Fun energy experiments to do with your kids over winter break

Anyone with children knows that it is sometimes hard to keep them entertained over the long winter break. Below are some fun, cool and easy energy experiments to stave away the boredom.

Dancing Oobleck: take some cornstarch and some water, mix together along with some food coloring if  you’d like some color and then throw on a stereo with some music that has bass and watch the Oobleck dance! It teaches the kiddos that even though you can’t see sound waves, they do exist!

Dove Soap clouds: grab a bar of Dove soap and put it in your microwave – on a plate of course! Put a couple minutes on the clock and watch the soap create a fluffy cloud.
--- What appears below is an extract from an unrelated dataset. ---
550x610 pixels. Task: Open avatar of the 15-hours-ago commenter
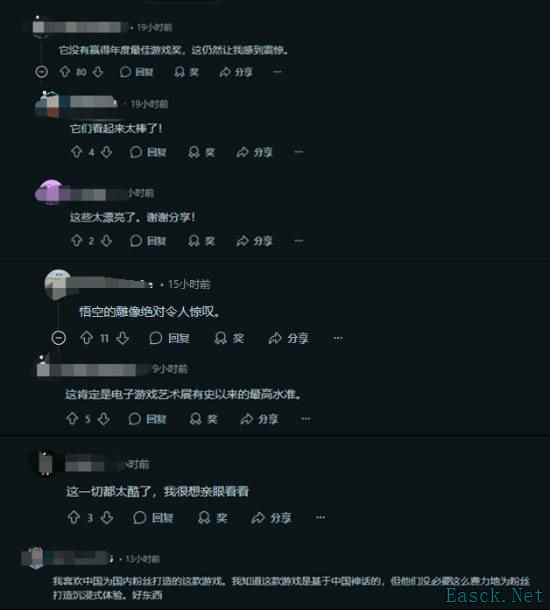pos(58,284)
It shows kids that when the molecules of gas that are within the soap get hot, they need more space and make a break for it. As the temperature increases so does the volume.
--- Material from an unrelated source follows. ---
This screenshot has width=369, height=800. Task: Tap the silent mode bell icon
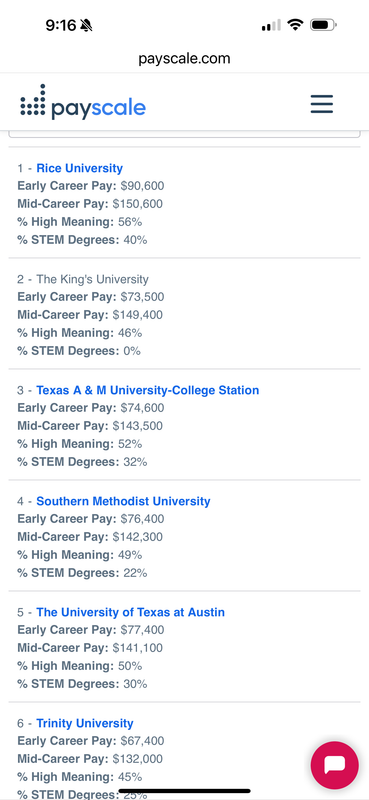tap(87, 25)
Magic Plastic Bag: get a plastic bag and some sharpened pencils and head over to your sink.  It’s as simple as filling the plastic bag about ½ way and then shoving pencils from one side through to the other.  It amazingly doesn’t leak! Teaches kids about how polymers work.
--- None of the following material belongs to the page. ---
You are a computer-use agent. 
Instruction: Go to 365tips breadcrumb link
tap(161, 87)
Microwave Light Bulb: all you need is a light bulb, a microwave safe glass and some water.  It’s amazing, this actually works! Fill a microwave safe glass about ½ way with water and place the light bulb socket-end first into the water.  Remove the rotating tray from your microwave and set the timer for no more than 45 seconds and watch the bulb light up. This demonstrates how the appliance works by sending out small waves of energy, otherwise known as microwaves and the waves of energy pass through the bulb to light it up.

Incredible Can Crusher: you will need access to a stovetop, empty pop can, water, glass bowl and a pair of tongs for this one. Rinse out the can and place about a tablespoon of water in it.  Take it to the stove and heat it up, remove carefully with the tongs, flip upside down and plunge it into the bowl with the water. This shows that by boiling the water it changes from a liquid to a gas.

Shrinking Chip Bags: you can create mini-chip bags in your microwave. You need an empty bag of SunChips and a microwave.  Place the bag inside the microwave and put it on high for 5 seconds – that’s all it needs. There will be a bit of spark and some noise, but nothing to worry about. After the 5 seconds you should have a mini version of your chip bag! Wait about a minute before removing as it will be hot. This again goes back to polymers, the bag is made up of polymers that were heated to create the shape of the bag. When heated in the microwave they release from the shape and return to its normal bunched state.

NOTE: Please read through all the instructions on the above sites before attempting these experiments. All of these require adult supervision, children should not perform any of these alone.

Santanna Energy Services wishes you a fun and safe winter break!